▸ **INSTRUCTIONS FOR THE TASK**
For the data below, give again exactly the lines from the one containing "Meme of 2025 (665, 480)" through the one containing "Play game [menuitem] (767, 392)", both ends included, and no others.

▸ **STORED DATA**
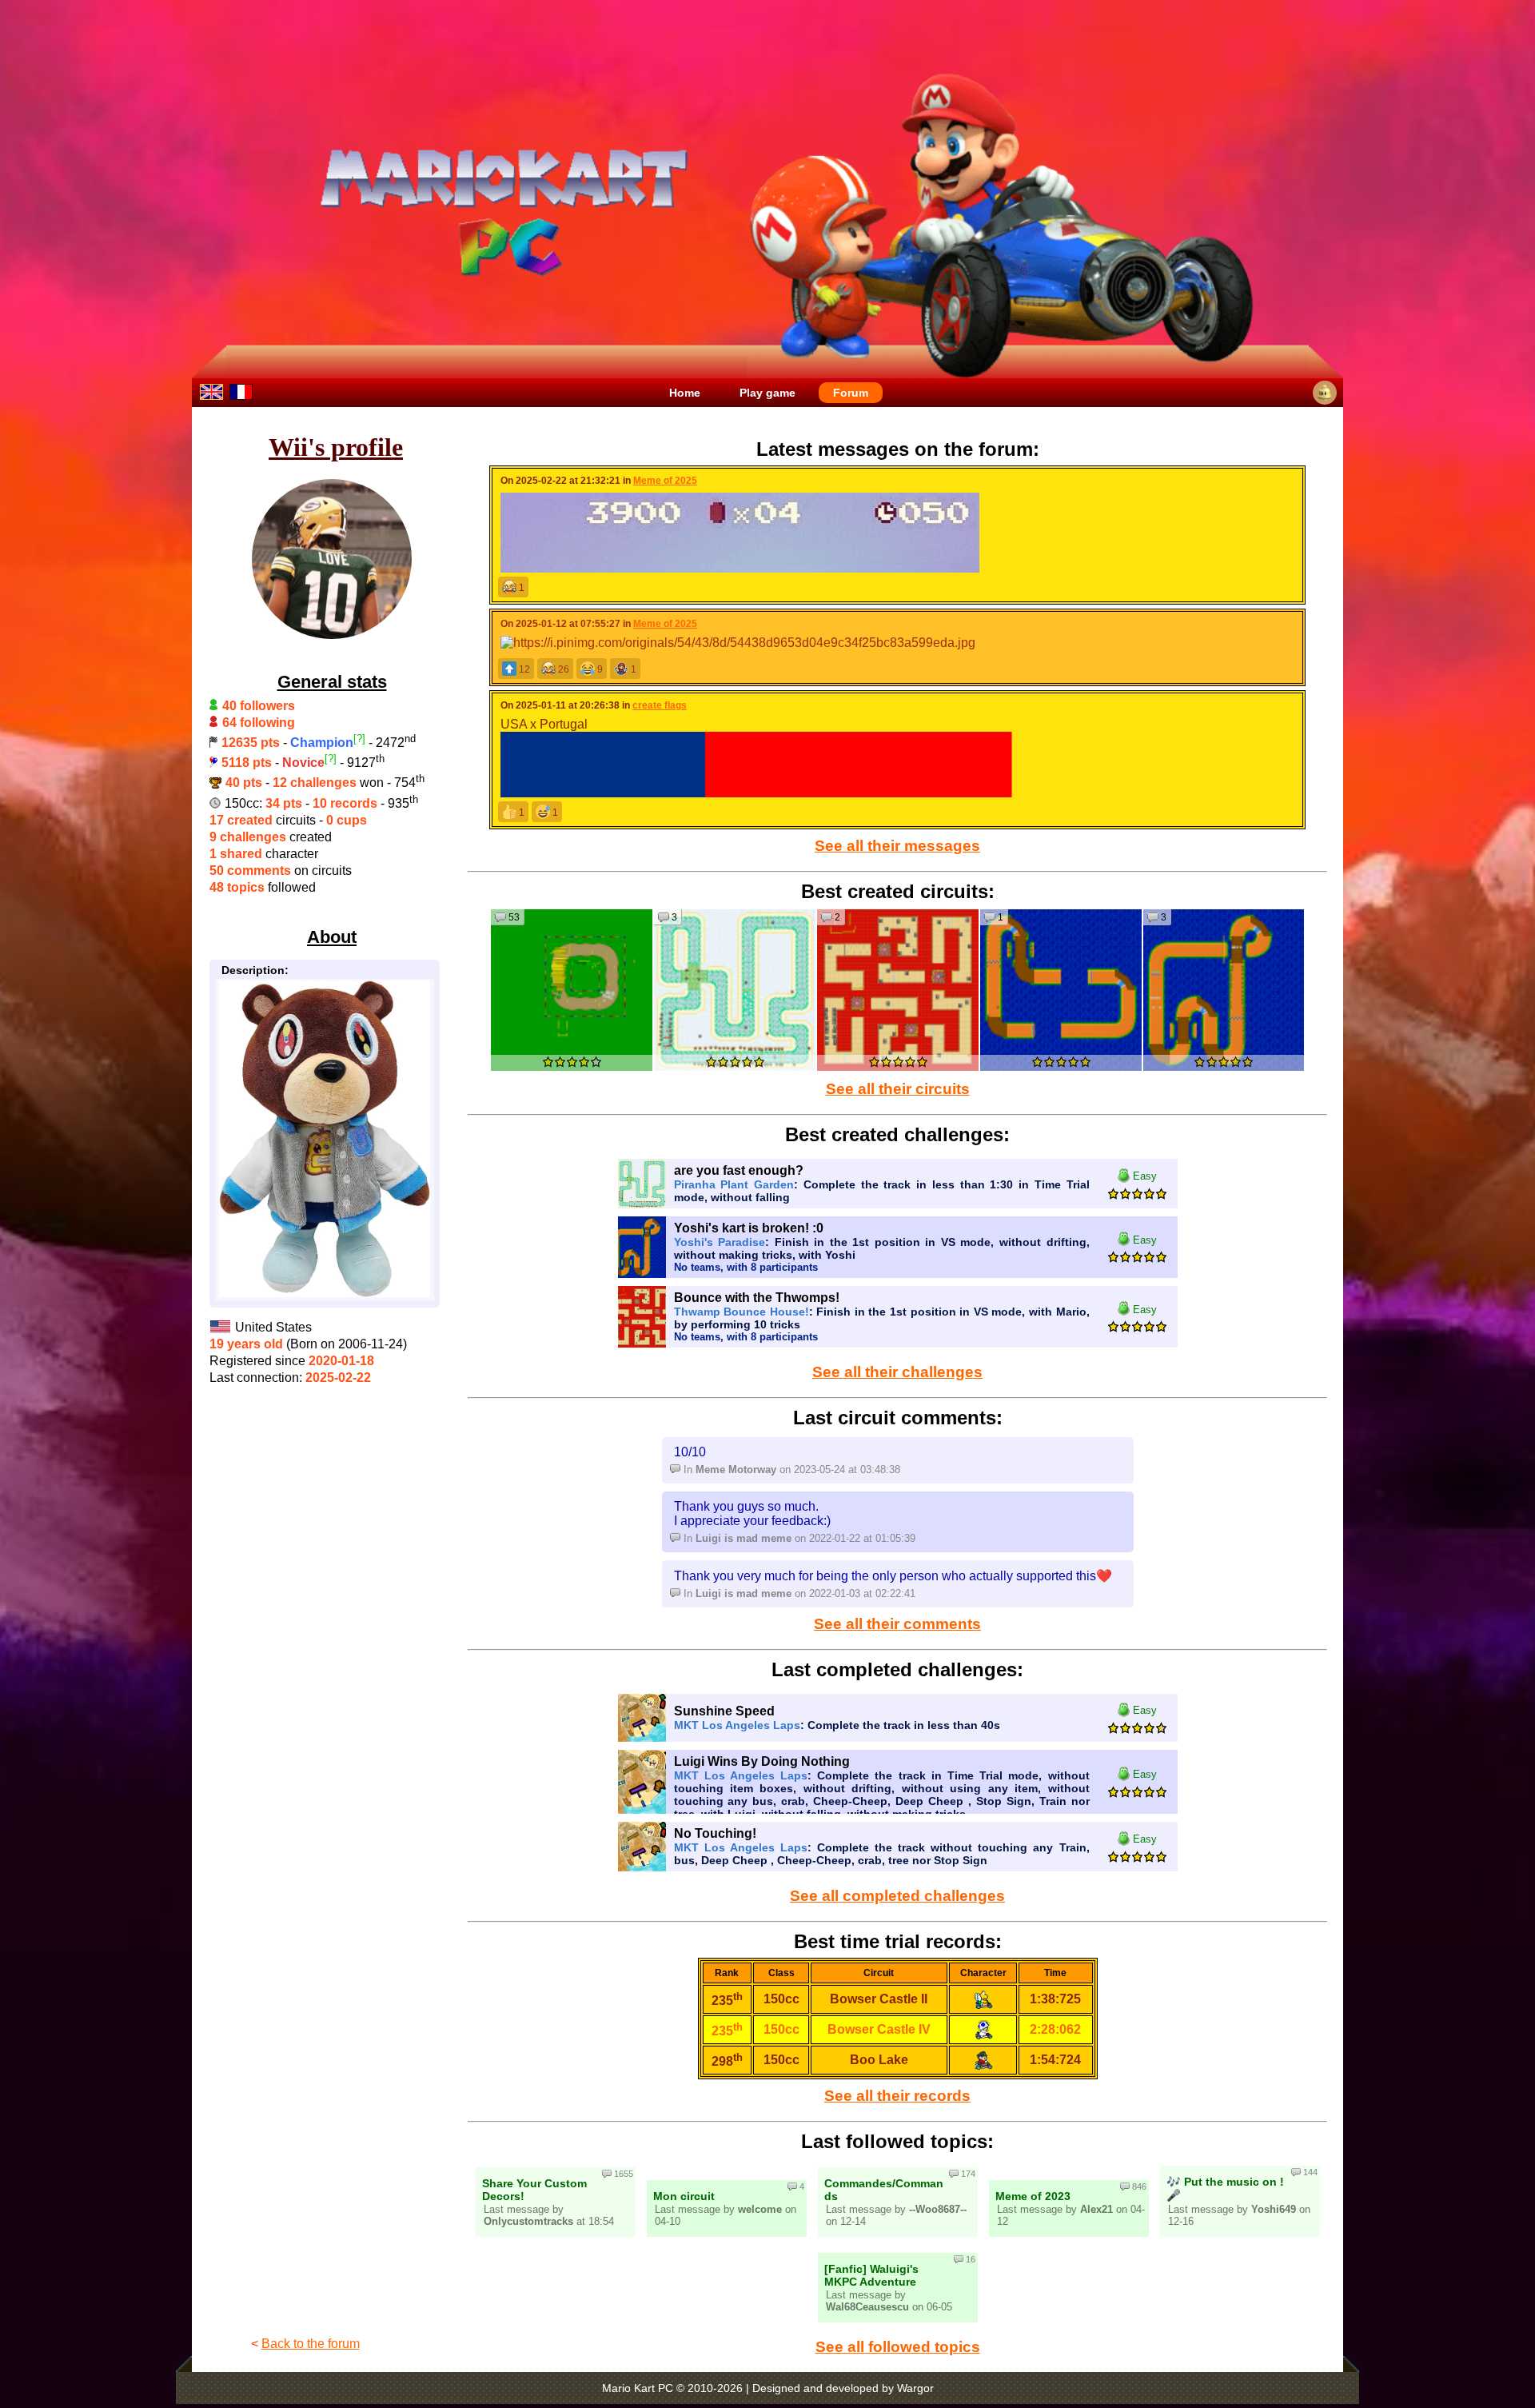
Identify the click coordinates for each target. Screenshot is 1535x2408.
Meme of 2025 (665, 480)
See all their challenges (897, 1372)
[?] (359, 739)
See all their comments (897, 1623)
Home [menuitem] (684, 392)
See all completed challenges (897, 1895)
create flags (659, 705)
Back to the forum (310, 2343)
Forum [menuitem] (850, 392)
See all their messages (897, 845)
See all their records (897, 2095)
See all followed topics (897, 2346)
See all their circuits (898, 1088)
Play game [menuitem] (767, 392)
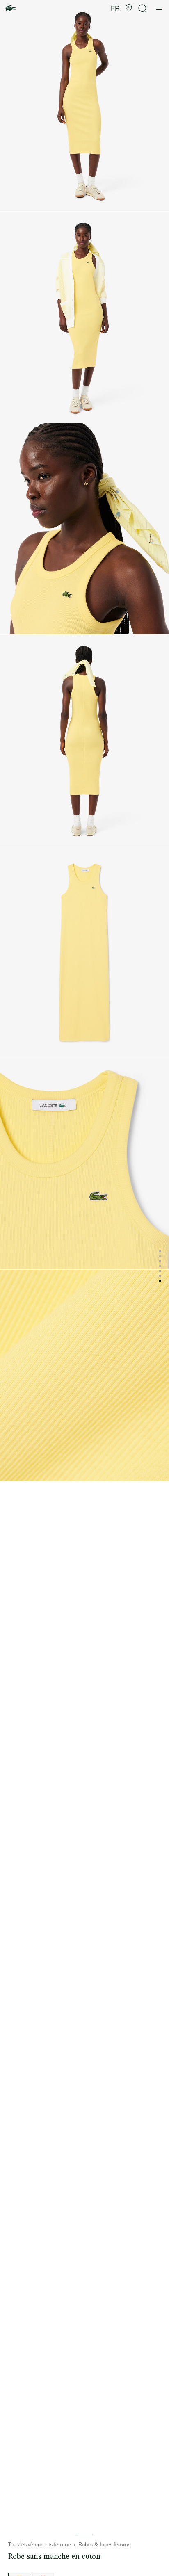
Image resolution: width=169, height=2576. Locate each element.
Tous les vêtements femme (39, 2544)
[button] (129, 8)
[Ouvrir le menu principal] (159, 8)
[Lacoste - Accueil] (10, 8)
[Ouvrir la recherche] (143, 8)
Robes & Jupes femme (104, 2544)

▸ **FINISHED TASK**
Meme of 2025 (665, 480)
See all their challenges (897, 1372)
[?] (359, 739)
See all their comments (897, 1623)
Home [menuitem] (684, 392)
See all completed challenges (897, 1895)
create flags (659, 705)
Back to the forum (310, 2343)
Forum [menuitem] (850, 392)
See all their messages (897, 845)
See all their records (897, 2095)
See all followed topics (897, 2346)
See all their circuits (898, 1088)
Play game [menuitem] (767, 392)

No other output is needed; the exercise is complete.